### Work order
Every line with the string "agent" must be copied from the entries below.

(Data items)

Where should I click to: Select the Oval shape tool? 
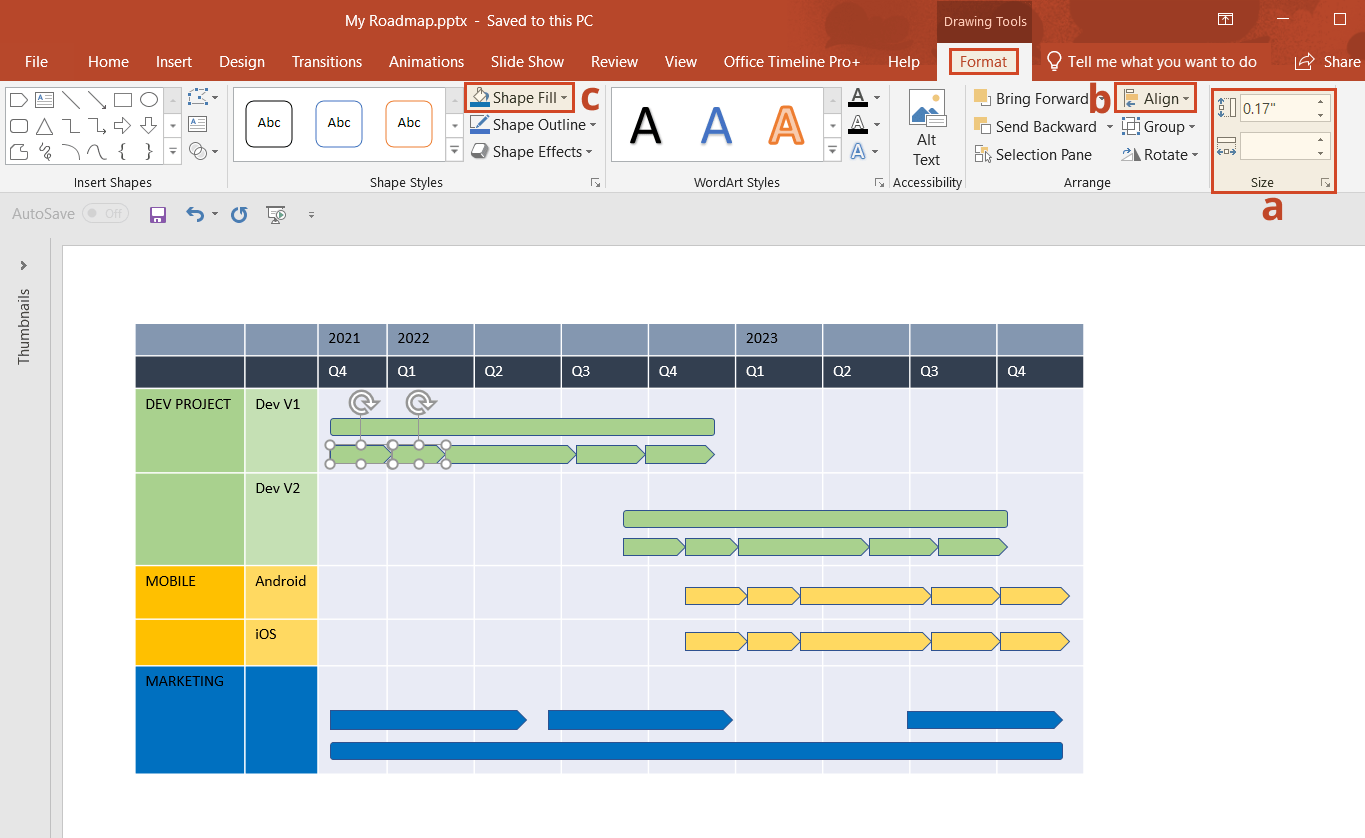(149, 99)
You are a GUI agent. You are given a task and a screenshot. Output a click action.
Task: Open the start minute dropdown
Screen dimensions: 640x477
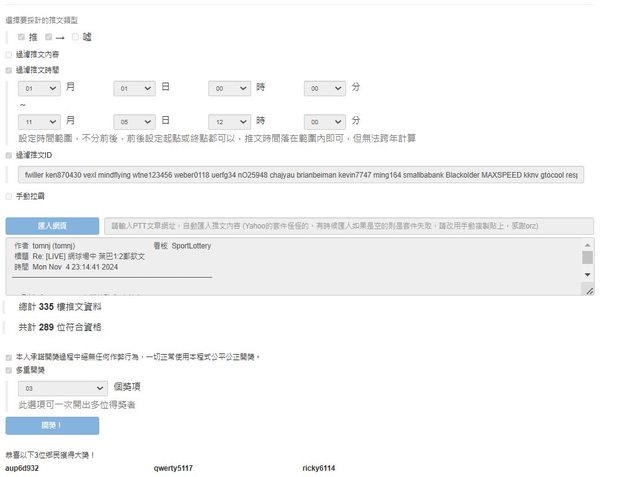click(x=325, y=88)
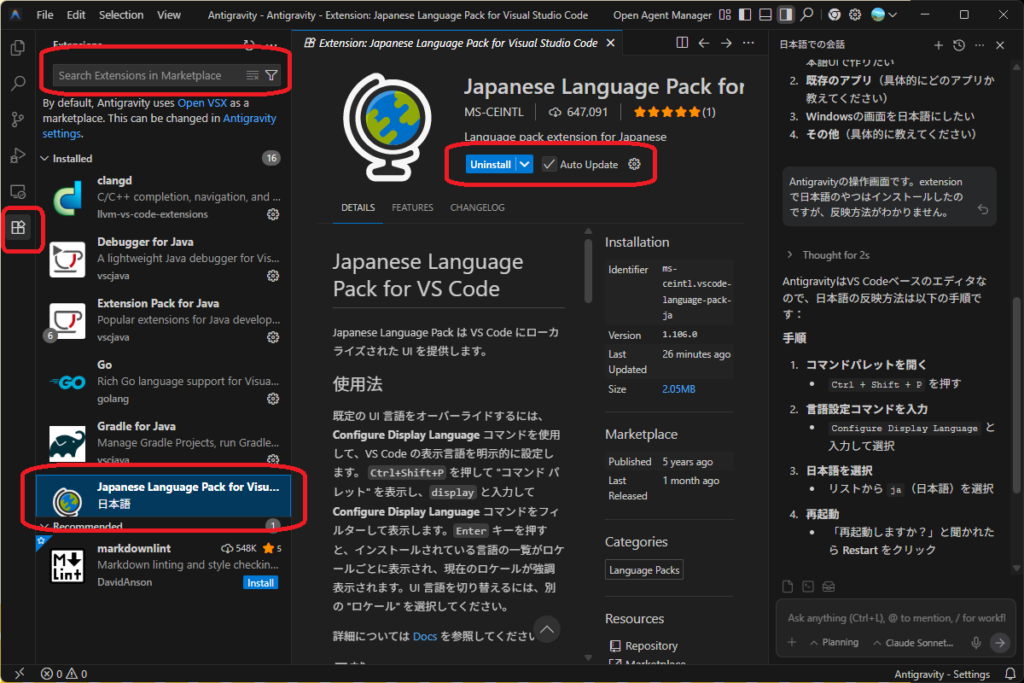Start a new conversation with plus icon
1024x683 pixels.
pos(938,45)
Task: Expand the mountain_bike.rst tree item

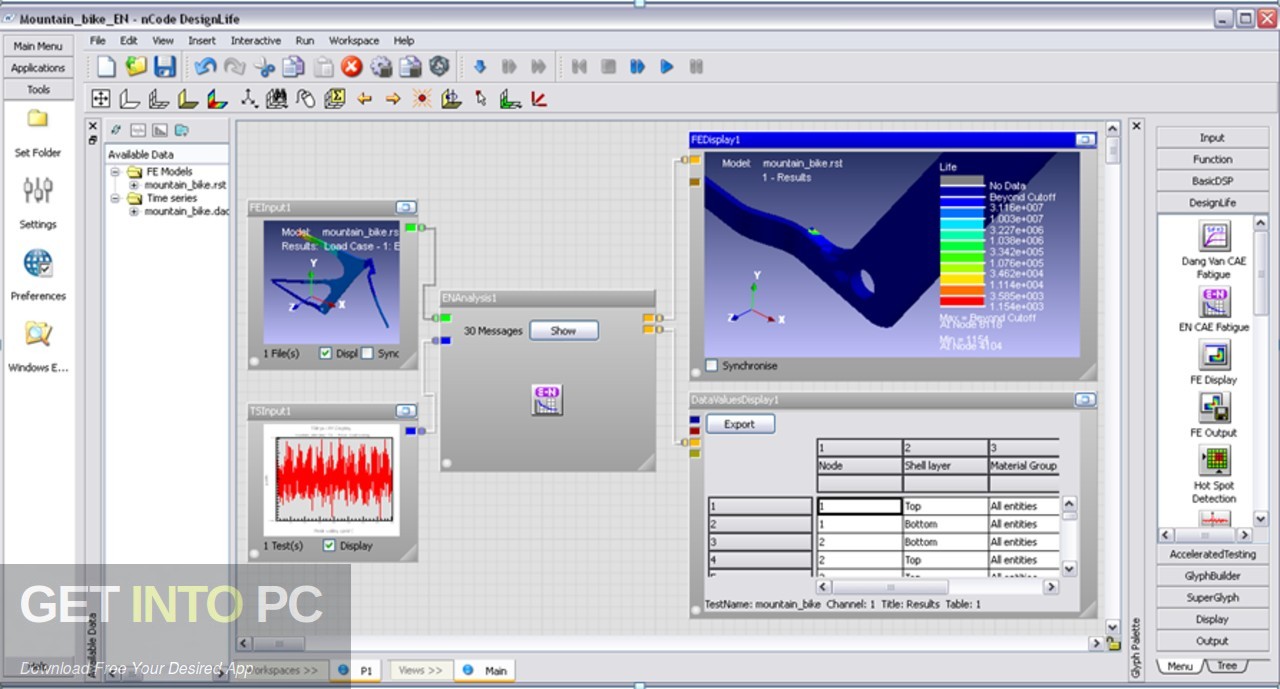Action: pyautogui.click(x=133, y=185)
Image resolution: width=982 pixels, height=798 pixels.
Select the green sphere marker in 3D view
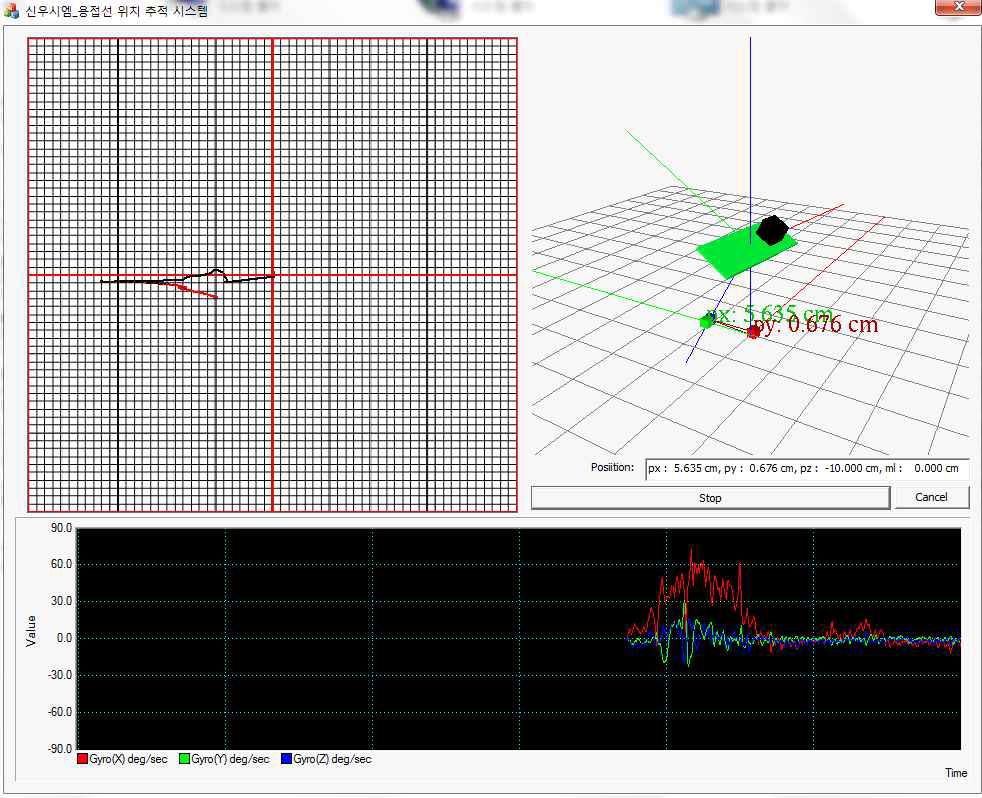tap(706, 321)
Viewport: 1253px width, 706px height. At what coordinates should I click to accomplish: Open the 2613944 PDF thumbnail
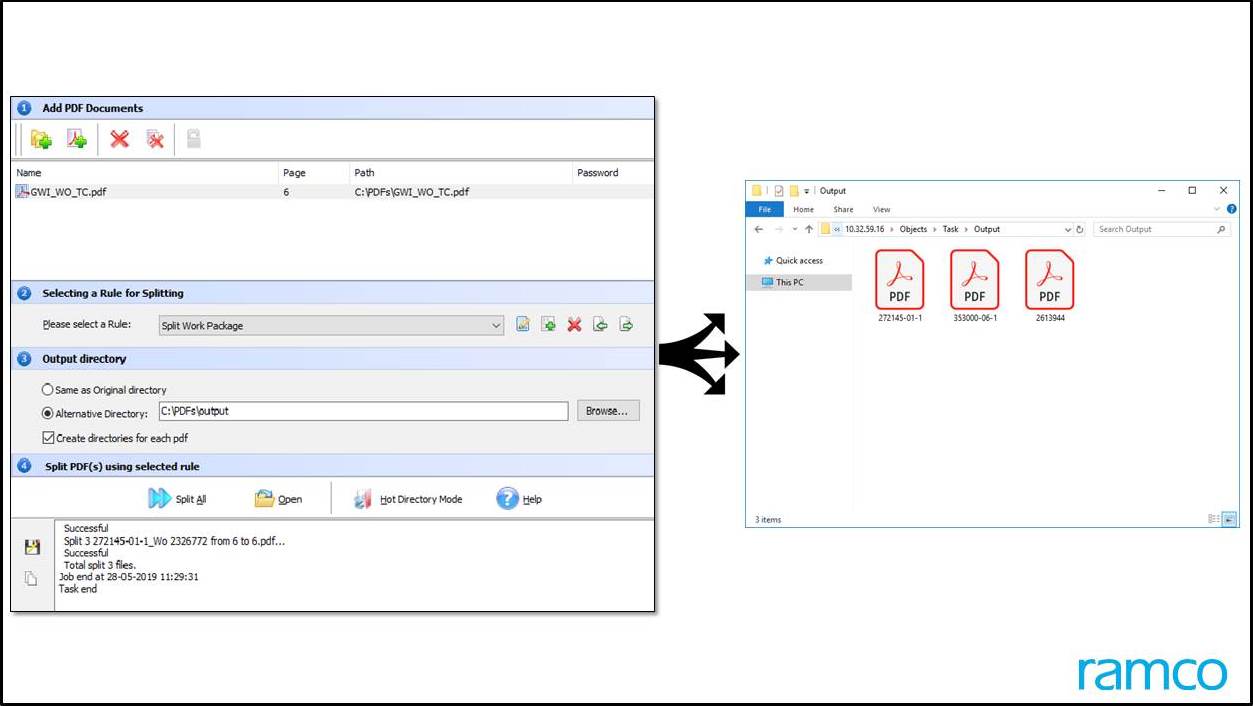[x=1049, y=281]
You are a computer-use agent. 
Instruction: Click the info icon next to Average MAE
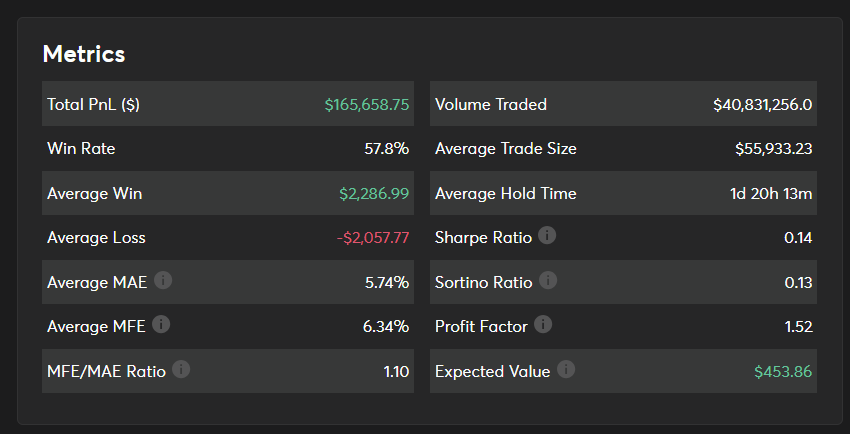click(x=163, y=281)
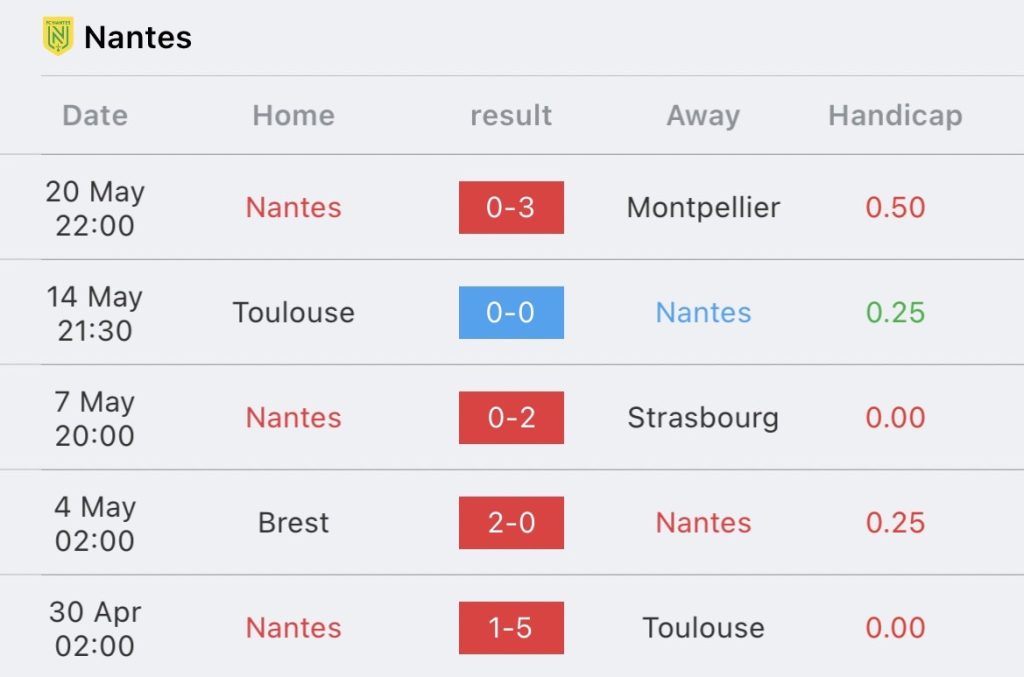Open the Montpellier team link

(703, 208)
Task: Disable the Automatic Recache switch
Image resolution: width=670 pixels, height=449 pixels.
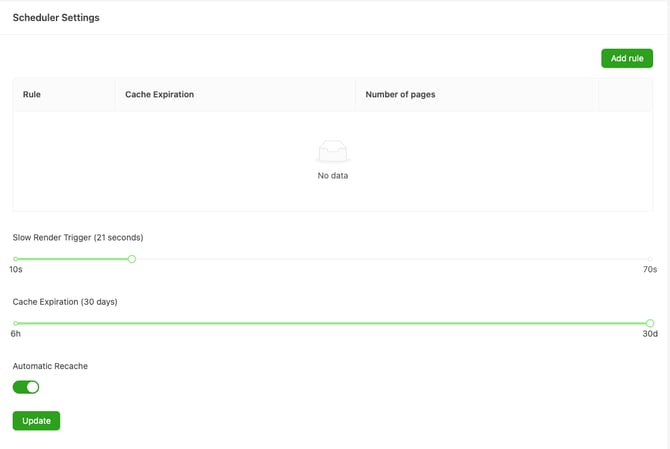Action: click(26, 387)

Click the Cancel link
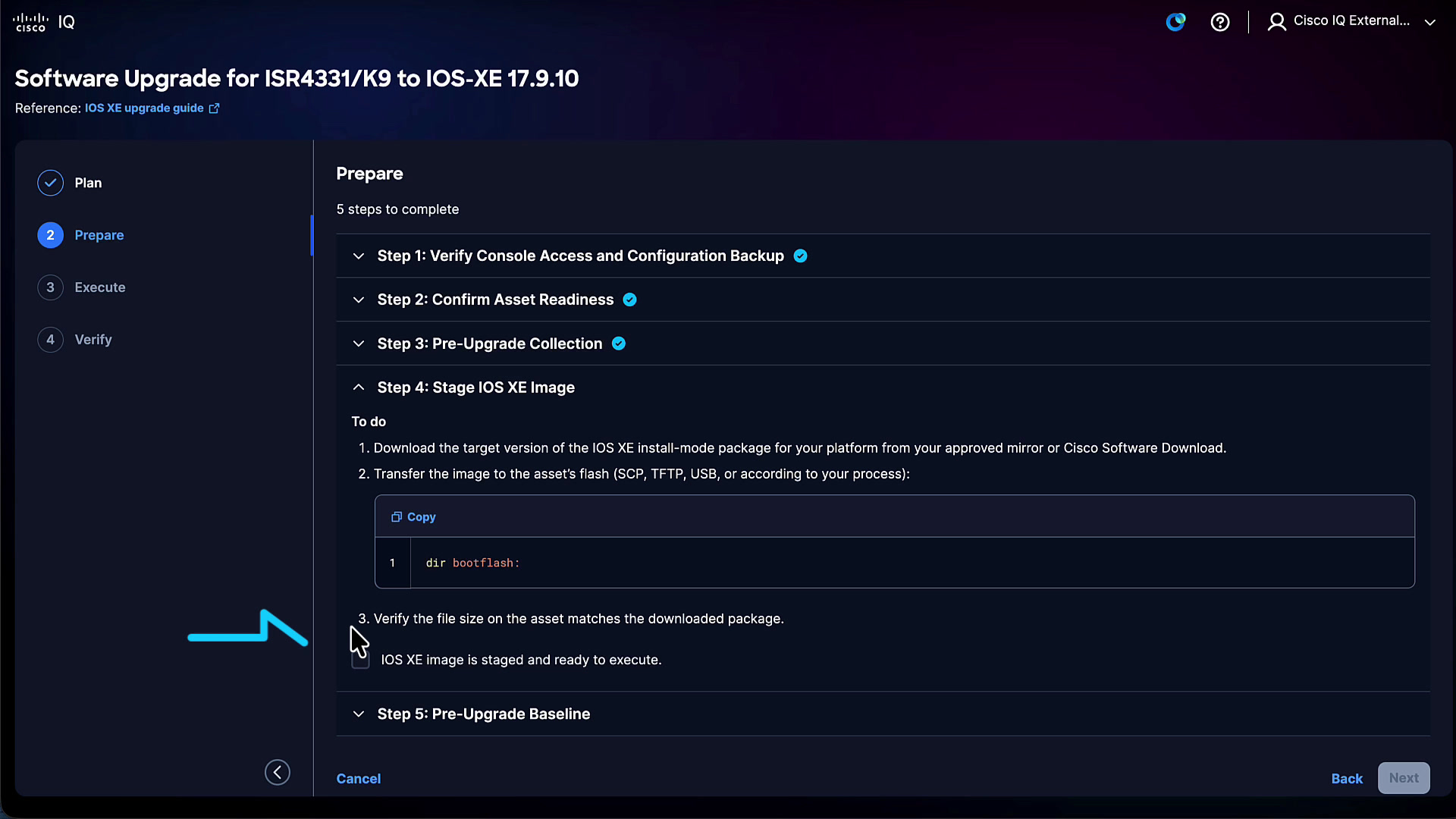tap(359, 779)
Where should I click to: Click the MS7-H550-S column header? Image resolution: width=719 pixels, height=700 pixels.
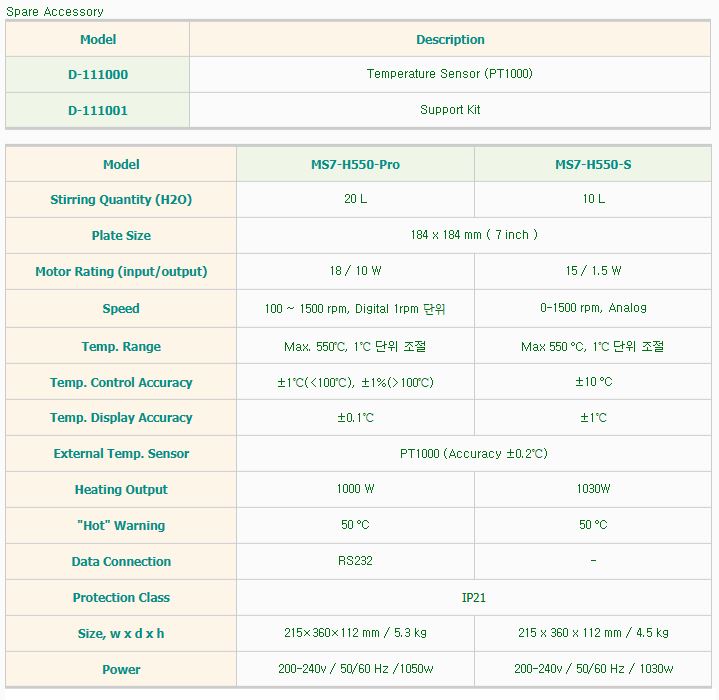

### Written response
You are a GUI agent. You are given a task and a screenshot. Output a click action.
You are a computer-use agent. 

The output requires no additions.